CLAYSBURG – While a new fundraising group is set to offer money to Claysburg-Kimmel School District programs, some on the school board remain hesitant to offer support, citing the group’s unconventional setup and its willingness to back charter, online and home schooling.

The Claysburg Education Foundation, awaiting state incorporation and pursuing nonprofit status afterward, will gather grants, business donations and alumni support help to fund the work of teachers, according to its founding documents. But, unlike similar groups at other area districts, the foundation is set to operate outside administrators’ control.

It’s the brainchild, in part, of the same community activists who confronted the board over the past year to form a “Citizens’ Advisory Committee” and drew packed crowds to board meetings. The leaders of that movement, which sought to improve poor test scores and state rankings, have since moved on to district fundraising.

“This isn’t strictly for just the school district,” said founding officer Rich Allison, who formed the prior Citizens’ Committee before the board stripped him of leadership in January. “We will be backing all kinds of different projects.”

Comments like that – and a website that says the foundation will “cast a wide net” including charter and cyber schools – led some board members to question a proposal that they officially sanction the group at a June 4 meeting.

“I have a problem when I read it’s going to benefit cyber schools, home schooling,”board Vice President Jonathan Burkett said at the meeting.

Fellow member John Burket agreed: He wouldn’t want to lend a seal of approval to a group that funds the same schools that siphon away Claysburg-Kimmel students.

Charter schools receive public funding but operate outside the state public school system; cyber schools operate similarly, relying on public funds but outside districts’ direct control. Disputes between public education and charter school advocates have led to friction in some areas, although no brick-and-mortar charter school exists near Claysburg.

Allison said the foundation set a broad mandate and left “Claysburg-Kimmel” from its name precisely because the movement away from public schools could soon change the face of education. He attributed some board members’ fears to a sense that cyber, charter and home schooling could vie with public districts.

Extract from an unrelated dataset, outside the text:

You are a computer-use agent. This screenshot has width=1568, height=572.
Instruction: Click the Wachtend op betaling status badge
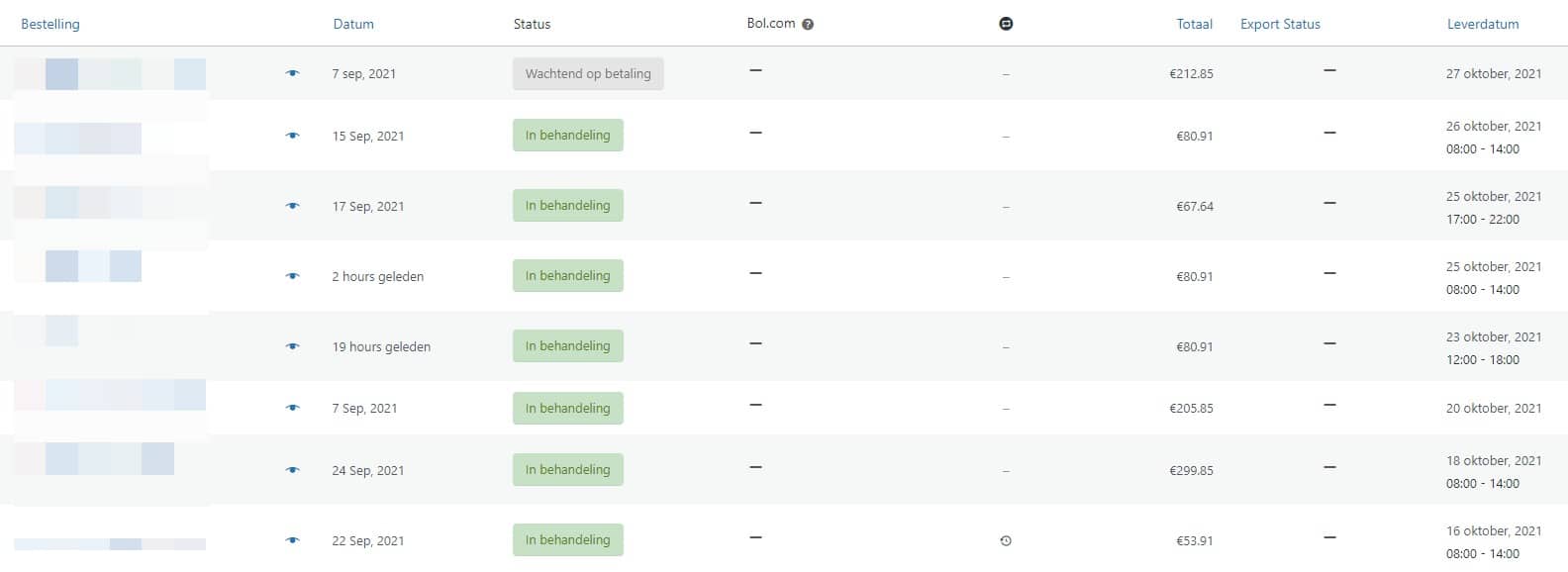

“Think about it: Those are means of competition versus the Claysburg-Kimmel school system. That’s why they’re squeamish,” he said.

At least one state expert in education foundations agreed with Burkett and Burket.

“That’s a mistake,” Bob New, president of the Pennsylvania Consortium of Education Foundations, said of the plan to fund schools beyond Claysburg-Kimmel. “This is a business, not a parent organization or a PTA or a booster club. You really have to work with that school district. … Don’t add all that other stuff.”

New, based in Phoenixville, said only 10 percent of the state’s approximately 250 education foundations are effective. All those, including the Altoona Area School District Foundation – which he cited as one of the best – work exclusively with their home districts, he said.

Nevertheless, Claysburg-Kimmel board members Mona Eckley and Joe Musselman seemed upbeat about the project at the June 4 meeting. Eckley, who sits on the formative foundation’s committee, urged the board to offer official approval as soon as it can.

“If the school gets $10,000, that’s $10,000 you didn’t have before,” she said.

Downplaying the references to charter and cyber schools, Musselman encouraged the board to consider the possibilities: With recent talks to introduce wireless learning and laptop computers for students, he said, outside cash would be a boon.

“Could you imagine the day when the Claysburg-Kimmel Education Foundation buys them for us?” he said. “That’d be hard to turn down.”